In both cases the same object is returned by require and import; the two caches appear to be kept in sync.

For non-builtin modules I don't think there is a simple answer as they depend almost entirely on what the package author chooses to do.

While there seem to be transitional benefits to allowing dual-resolution it seems to create a great deal of complexity that would best be solved by package authors just publishing an esm wrapper around the cjs core (so that the esm wrapper requires the cjs core and exports what they want to). They can get rid of the cjs core at some point in the future if they choose to.

One challenge for APM is that it's not only the specifier that needs to be patched in all cases. For example, with mysql >= 2.0.0, the files that need to be patched are mysql/lib/Connection.js and mysql/lib/Pool.js. mysql/lib/protocol/sequences/Query.js is required to patch Connection.js. Keeping track of what has been and hasn't been patched becomes more challenging. We currently keep a WeakMap of module's that have been patched but that will no longer suffice because the require-patching mechanism we use won't see imports.
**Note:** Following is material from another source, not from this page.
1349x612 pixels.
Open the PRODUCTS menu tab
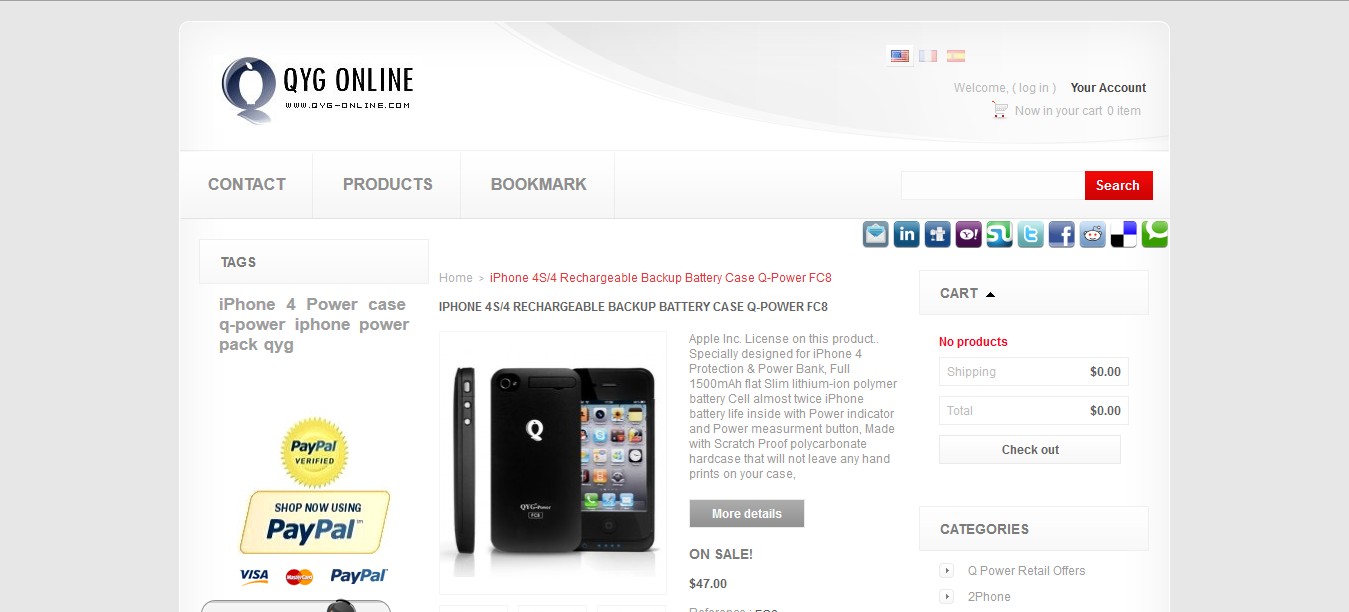pyautogui.click(x=388, y=184)
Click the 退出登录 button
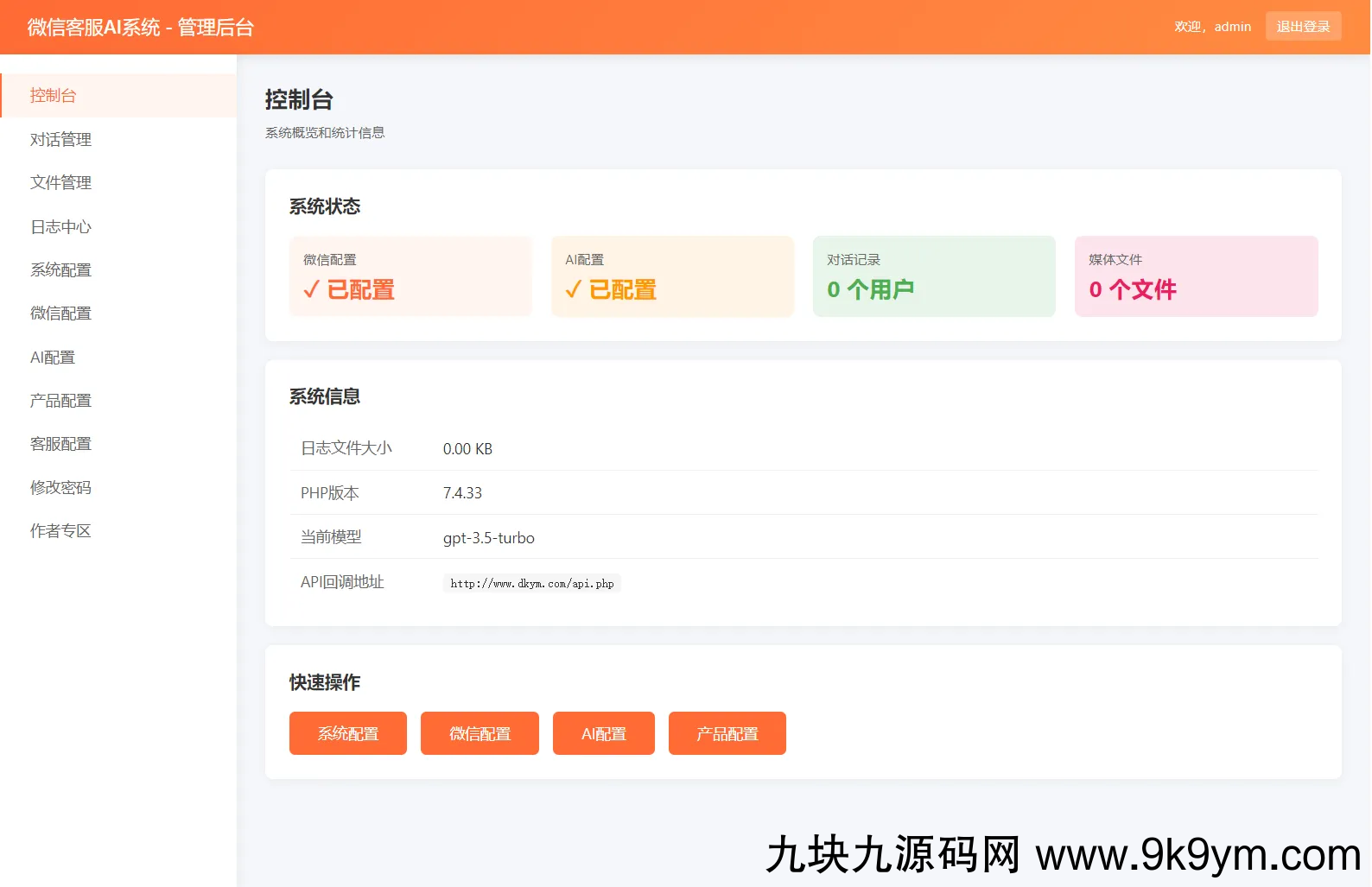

And with dual-resolution they module returned by require and the module returned by import might not be the same object.

I can work with what is there (thanks again to all that have worked through this) but definitely vote for avoiding unnecessary complexity in the facility itself. It's hard to anticipate what package authors will do until they actually release their packages.